Nikkei 225 index was down 625.66 points at 25,064.74, Hang Seng shed 751 points to 20,139.07, Shanghai Composite index dropped 1.8% to 3,237.46, Kospi shed 1.1% to 2,652.58 and S&P/ASX 200 gave up 0.9% to 7,066.80

Shares fell Friday in Asia as uncertainty over the war in Ukraine and persistently high inflation keep their sway over markets.

Hong Kong dropped 3.6% and Tokyo was 2.4% lower.

Investors are fretting over how the world economy may struggle with price pressures and slowing growth.

Tokyo’s Nikkei 225 index was down 625.66 points at 25,064.74 by midday and the Hang Seng in Hong Kong shed 751 points to 20,139.07.

The Shanghai Composite index dropped 1.8% to 3,237.46, while the Kospi in Seoul shed 1.1% to 2,652.58. In Australia, the S&P/ASX 200 gave up 0.9% to 7,066.80. All other regional markets declined.

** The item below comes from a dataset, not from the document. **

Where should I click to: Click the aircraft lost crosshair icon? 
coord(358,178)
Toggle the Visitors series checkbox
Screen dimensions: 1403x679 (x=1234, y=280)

Stocks slipped on Wall Street Thursday in choppy trading while oil prices bounced, with a barrel of U.S. crude jumping as much as 5.7%, before ending down 2.5%. A day earlier, benchmarks had surged to their biggest gain since June 2020 when a tumble for oil prices seemed to take some pressure off the world’s high inflation.

The S&P 500 declined 0.4% to 4,259.52. The benchmark index is now 11.2% below the all-time high it set early this year. The Dow Jones Industrial Average lost 0.3%, to 33,174.07, while the tech-heavy Nasdaq composite shed 0.9% to 13,129.96.

Smaller company stocks held up better than the broader market. The Russell 2000 lost 0.2%, to 2,011.67.

Losses were widespread, with big tech companies some of the heaviest weights on prices. Chip and software companies slumped. Micron Technology fell 4.7% and Advanced Micro Devices slid 4.1%

Amazon climbed 5.4% after it announced a 20-for-1 stock split and approved a program to buy back up to $10 billion of its stock.

Oil’s back-and-forth moves are just some of the waves buffeting markets. The European Central Bank said high inflation will push it to wrap up its bond-buying program meant to boost its economy faster than expected. In the U.S., a report showed that consumer prices leaped 7.9% in February from a year earlier. It’s the sharpest spike since 1982, though the reading was largely within expectations.

Volatility has become the norm since Russia’s invasion of Ukraine. It has raised worries about how high prices will go for oil, wheat and other commodities produced in the region.

Investors already were on edge before the war because high inflation is pushing central banks to raise interest rates for the first time since the pandemic began and halt programs launched to support the global economy.

Analysts said Thursday’s U.S. inflation report was exactly what economists were forecasting, and it did not include the most recent surge for oil and gasoline prices following Russia’s invasion of Ukraine. If anything, it may have offered some relief because it didn’t hit the 8% threshold that trigger alarm.

Many investors said the report likely won’t change anything for the Federal Reserve, which meets next week to vote on interest rates. It is expected to raise its key short-term rate by a quarter of a percentage point, which would be the first since 2018. Higher rates slow the economy, and the Fed is trying to raise them enough to tamp down inflation but not so much that it causes a recession.